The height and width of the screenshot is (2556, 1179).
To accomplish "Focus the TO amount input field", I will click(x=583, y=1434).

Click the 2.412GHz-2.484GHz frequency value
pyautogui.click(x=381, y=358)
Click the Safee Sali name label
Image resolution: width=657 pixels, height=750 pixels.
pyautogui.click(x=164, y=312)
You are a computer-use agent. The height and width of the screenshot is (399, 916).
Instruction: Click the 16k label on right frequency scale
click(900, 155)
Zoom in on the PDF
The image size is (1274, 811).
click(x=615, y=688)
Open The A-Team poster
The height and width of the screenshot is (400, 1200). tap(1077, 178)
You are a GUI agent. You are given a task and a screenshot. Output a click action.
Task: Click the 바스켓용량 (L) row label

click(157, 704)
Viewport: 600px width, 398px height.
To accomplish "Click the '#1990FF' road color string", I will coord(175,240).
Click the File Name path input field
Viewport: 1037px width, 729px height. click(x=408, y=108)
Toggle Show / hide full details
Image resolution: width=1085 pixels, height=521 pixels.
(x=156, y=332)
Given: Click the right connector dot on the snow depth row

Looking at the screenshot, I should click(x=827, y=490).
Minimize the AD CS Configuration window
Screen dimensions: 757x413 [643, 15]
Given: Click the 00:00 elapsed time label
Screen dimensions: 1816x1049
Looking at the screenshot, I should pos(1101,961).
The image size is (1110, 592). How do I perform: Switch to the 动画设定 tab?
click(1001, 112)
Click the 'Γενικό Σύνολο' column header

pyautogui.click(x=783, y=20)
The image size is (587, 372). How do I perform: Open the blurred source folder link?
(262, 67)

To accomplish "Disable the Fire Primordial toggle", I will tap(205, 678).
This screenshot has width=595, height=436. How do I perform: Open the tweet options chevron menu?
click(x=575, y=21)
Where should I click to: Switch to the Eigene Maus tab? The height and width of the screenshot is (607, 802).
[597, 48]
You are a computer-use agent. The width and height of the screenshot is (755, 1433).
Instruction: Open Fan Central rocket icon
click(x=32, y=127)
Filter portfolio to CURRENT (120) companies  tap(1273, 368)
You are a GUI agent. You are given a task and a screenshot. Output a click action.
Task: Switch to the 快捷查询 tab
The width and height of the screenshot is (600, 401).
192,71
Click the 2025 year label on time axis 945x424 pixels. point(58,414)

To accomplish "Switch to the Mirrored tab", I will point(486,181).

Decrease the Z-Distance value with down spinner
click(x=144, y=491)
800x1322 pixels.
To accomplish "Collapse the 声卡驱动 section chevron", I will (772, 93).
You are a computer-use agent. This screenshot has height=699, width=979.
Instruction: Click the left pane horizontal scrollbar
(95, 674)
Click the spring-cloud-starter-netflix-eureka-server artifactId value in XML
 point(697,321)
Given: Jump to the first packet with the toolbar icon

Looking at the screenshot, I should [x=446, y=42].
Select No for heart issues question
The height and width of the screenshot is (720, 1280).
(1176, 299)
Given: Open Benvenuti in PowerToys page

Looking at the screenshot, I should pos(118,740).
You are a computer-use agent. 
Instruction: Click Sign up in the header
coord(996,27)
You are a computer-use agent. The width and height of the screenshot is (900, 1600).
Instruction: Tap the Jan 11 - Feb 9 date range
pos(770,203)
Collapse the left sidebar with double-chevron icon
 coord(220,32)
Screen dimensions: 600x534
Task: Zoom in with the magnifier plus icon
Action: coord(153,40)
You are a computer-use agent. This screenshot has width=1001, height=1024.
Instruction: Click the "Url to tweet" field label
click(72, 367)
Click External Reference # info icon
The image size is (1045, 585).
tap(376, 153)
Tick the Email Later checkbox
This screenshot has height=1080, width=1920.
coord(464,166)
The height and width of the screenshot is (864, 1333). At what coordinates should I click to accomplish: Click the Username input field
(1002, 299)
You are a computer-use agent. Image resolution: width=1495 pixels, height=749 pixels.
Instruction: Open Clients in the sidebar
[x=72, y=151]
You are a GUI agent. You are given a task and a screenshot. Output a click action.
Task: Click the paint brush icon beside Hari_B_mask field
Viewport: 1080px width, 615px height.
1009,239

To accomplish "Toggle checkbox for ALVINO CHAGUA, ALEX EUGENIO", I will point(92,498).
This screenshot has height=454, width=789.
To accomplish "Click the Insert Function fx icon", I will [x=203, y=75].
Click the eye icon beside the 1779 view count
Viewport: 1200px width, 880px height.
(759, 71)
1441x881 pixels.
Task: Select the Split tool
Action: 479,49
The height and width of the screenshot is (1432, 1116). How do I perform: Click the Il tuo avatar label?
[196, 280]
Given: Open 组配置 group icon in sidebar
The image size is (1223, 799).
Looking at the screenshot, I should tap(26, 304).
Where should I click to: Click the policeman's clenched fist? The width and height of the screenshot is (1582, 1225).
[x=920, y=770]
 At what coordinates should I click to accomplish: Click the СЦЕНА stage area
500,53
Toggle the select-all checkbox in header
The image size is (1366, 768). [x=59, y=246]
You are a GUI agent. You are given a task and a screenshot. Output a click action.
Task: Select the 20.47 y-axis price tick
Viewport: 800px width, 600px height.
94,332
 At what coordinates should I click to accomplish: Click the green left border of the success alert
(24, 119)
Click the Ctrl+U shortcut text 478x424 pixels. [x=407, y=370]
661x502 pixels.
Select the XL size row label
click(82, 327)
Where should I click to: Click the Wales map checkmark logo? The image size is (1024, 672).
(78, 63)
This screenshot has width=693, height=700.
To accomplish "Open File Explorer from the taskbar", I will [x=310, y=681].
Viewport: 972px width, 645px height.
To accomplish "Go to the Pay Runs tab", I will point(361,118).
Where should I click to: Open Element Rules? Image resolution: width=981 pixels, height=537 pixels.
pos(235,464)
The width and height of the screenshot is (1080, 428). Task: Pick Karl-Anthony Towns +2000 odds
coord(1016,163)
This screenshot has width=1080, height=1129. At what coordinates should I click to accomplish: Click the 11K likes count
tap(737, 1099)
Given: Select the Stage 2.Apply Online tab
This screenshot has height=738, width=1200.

TASK TO CARRY OUT: Extract every line above containing the word "computer".

EXPECTED OUTPUT:
You are a computer-use agent. The height and width of the screenshot is (399, 916).
You are a computer-use agent. The width and height of the screenshot is (755, 1433).
You are a computer-use agent. This screenshot has height=699, width=979.
You are a computer-use agent. 
You are a computer-use agent. The width and height of the screenshot is (900, 1600).
You are a computer-use agent. This screenshot has width=1001, height=1024.
You are a computer-use agent. Image resolution: width=1495 pixels, height=749 pixels.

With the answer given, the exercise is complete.